Breastfeeding: The reference group here was mothers who breastfed their children. Infants, who were not breastfed died at a rate which was about 3.93 times more likely as compared than infants who were breastfed. The estimated odds of infant death were 3.93 with 95%.( CI:3.19,4.80).
wealth index:Among mothers who belong to the poor wealth index, the estimated odds of infant death were 1.36 (OR=1.36, 95% CI:1.04,1.77) times more likely as compared to their counterpart rich wealth index in the same clusters.
Sex of infant: The ods ratio for male infants was 1.59 found to be (95% CI:1.29,1.95) meaning that the risk of males dying was about 59% higer than that for female infants. The confidence interval indicated that the risk of death for female infants could be as low as 29% and as high as 95%.

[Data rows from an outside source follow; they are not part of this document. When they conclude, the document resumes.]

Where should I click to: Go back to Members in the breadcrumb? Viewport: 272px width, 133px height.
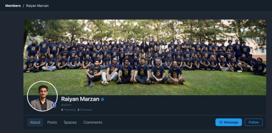13,6
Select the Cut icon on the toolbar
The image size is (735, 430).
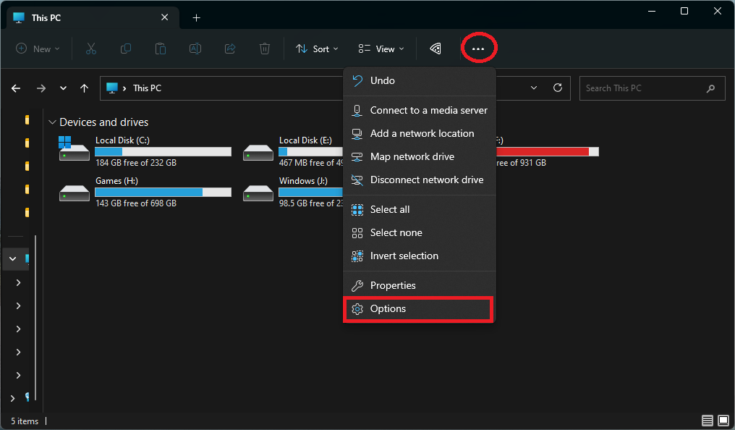91,49

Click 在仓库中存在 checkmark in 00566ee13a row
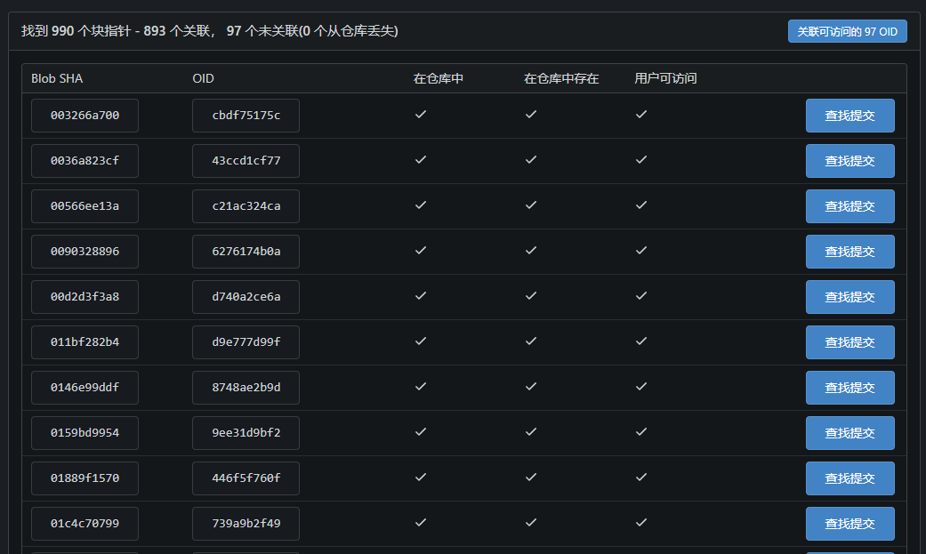[x=531, y=205]
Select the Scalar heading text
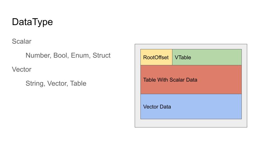 click(22, 41)
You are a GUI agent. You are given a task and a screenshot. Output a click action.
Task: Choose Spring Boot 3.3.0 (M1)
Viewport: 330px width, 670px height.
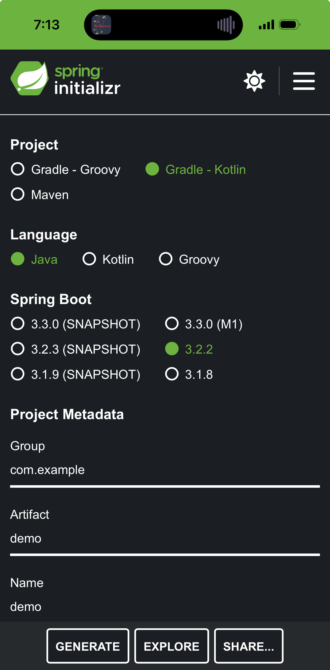(172, 324)
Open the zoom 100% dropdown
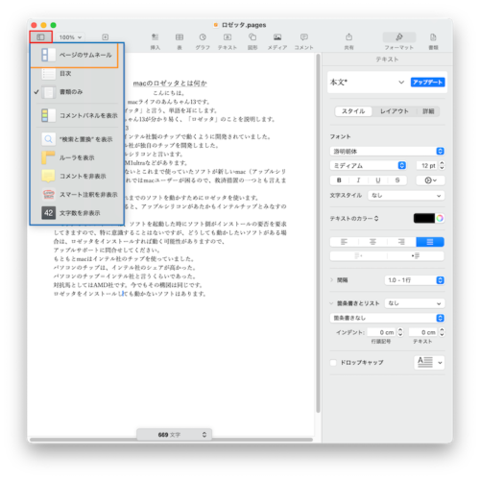 (70, 37)
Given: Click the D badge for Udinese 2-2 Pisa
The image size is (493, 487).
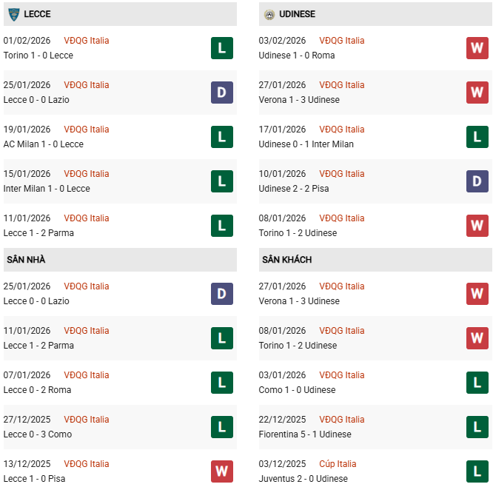Looking at the screenshot, I should [477, 181].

Birth order: The reference group, in this case, was taken as a single birth. Infants belonging to the 6 and more birth order category were about 13% more likely to die relative to the reference group (OR= 1.1331 95%,CI:0.73,1.53).
Birth size :The estimated odds of infant death among infants born with birth size perceived by their mothers as small was 1.27 (OR=1.27, 95% CI:0.79,1.60) times more likely than infants born with birth size perceived by their mothers as large.

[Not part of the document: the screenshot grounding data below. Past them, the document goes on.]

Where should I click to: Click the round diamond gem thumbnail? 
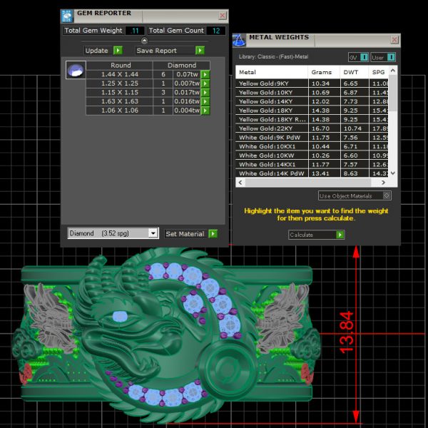tap(75, 70)
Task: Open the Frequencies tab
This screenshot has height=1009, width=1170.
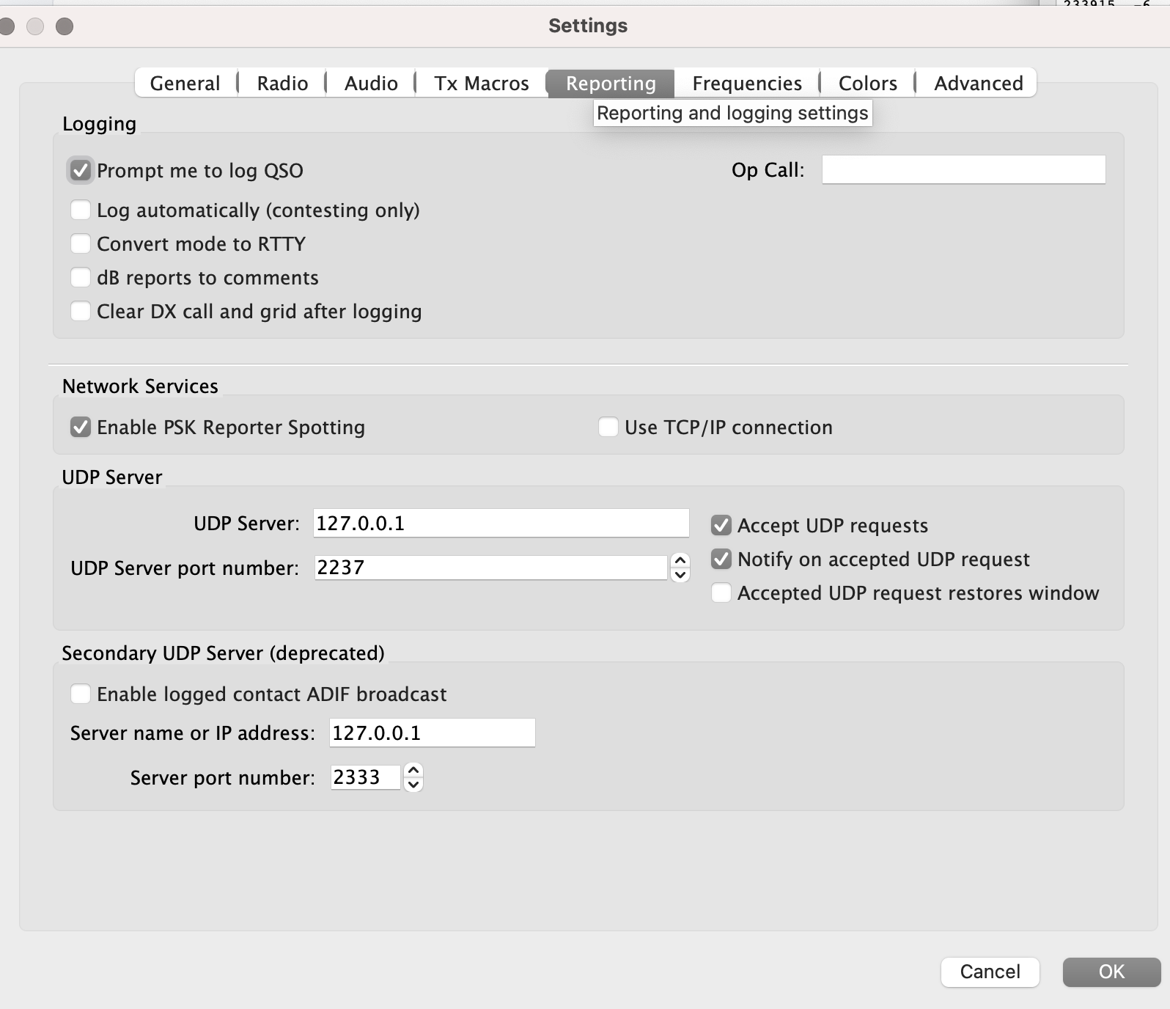Action: [x=746, y=84]
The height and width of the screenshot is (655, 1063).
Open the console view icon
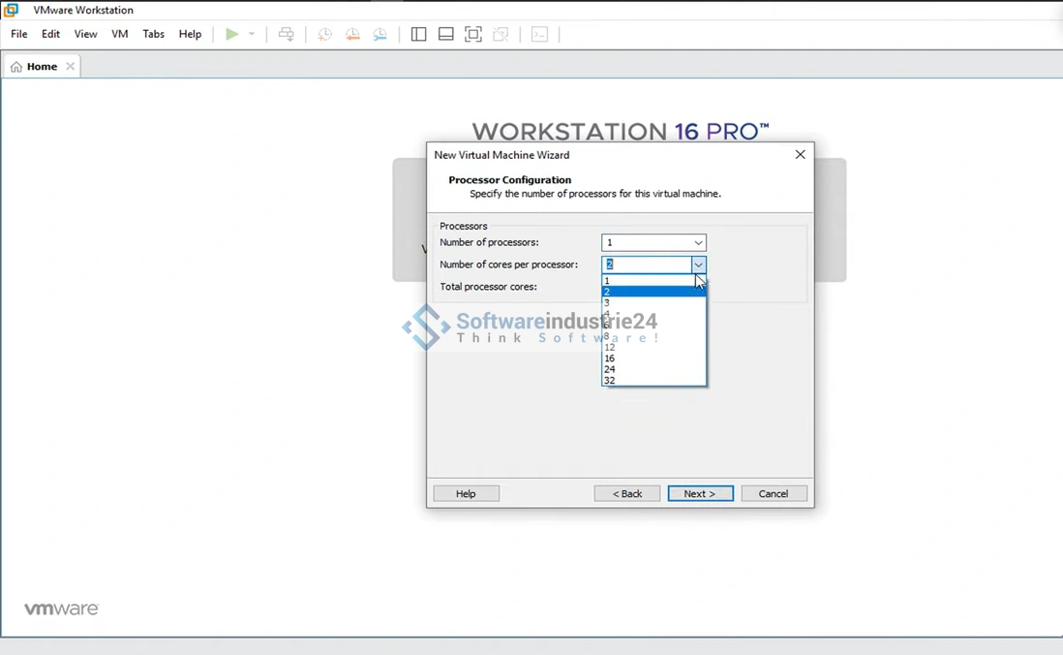(540, 34)
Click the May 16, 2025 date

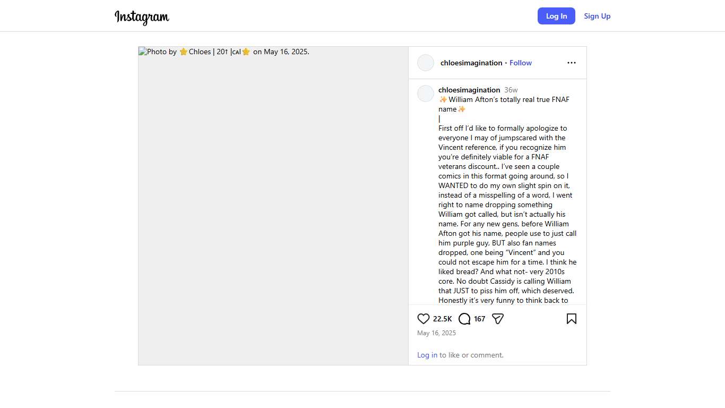(x=436, y=333)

Preceding Birth:The estimated odds of death among infants born with a preceding birth interval of less than or equal to 24 months were 2.29 (OR=2.29, 95% CI:1.78,2.91) times more likely to die as compared to infants born with a birth interval of more than 36 months in the same clusters keeping other covariates constant. Whereas the estimated odds of dying among infants born with a preceding birth interval of between 25-36 months was 1.16 (OR=1.16, 95% CI:0.89,1.49) times more likely to die as compared to infants born with a birth interval of more than 36 months in the same clusters keeping other covariates constant.
Type of birth:: The predictable value of odds of infant mortality among multiple births was 6.82 with, 95% CI:4.75,10.80. This showed that infant mortality among multiple 6.82 times more likely than singletons of the same.
In addition to the individual-level characteristics, community-level characteristics (such as the ways of life in the regions, and residence in Ethiopia) were significantly associated with infant mortality.
Residenc: The estimated odds of infant mortality among rural residents were 62%, higher as compared to their counterpart urban residents keeping other covariates constant.
Regions: Infants living in pastoralist regions (Afar, Somali, and Harari ) were significant to compare tigray region. The odds ratio of afar 1.54 times more likely to die in their first year compared with infants living in Tigray regions with, AOR=1.54, (95% CI:0.67,5.20). In addition this,, Somali, and Harari regions were 1.51 (OR=1.51, 95% CI:0.77,3.63), and 1.56 (OR=1.56, 95% CI:0.31,4.31) times more likely as compared to infants from the Tigray region. Respectively(see Table 3).Furthermore, the spatial autocorrelation between clusters. In Table 3 the P=0.0028 also proves that it was true, in a sense that there was a spatial correlation of infant mortality between clusters. The spatial variable correlation with infant death was a negative value, -0.5778, which indicates that clusters with a low incidence of infant mortality were usually surrounded by clusters with a high incidence of infant mortality. Bear in mind that during the interpretation of one variable so far it is assuming that the other variables are held constant (Table 3).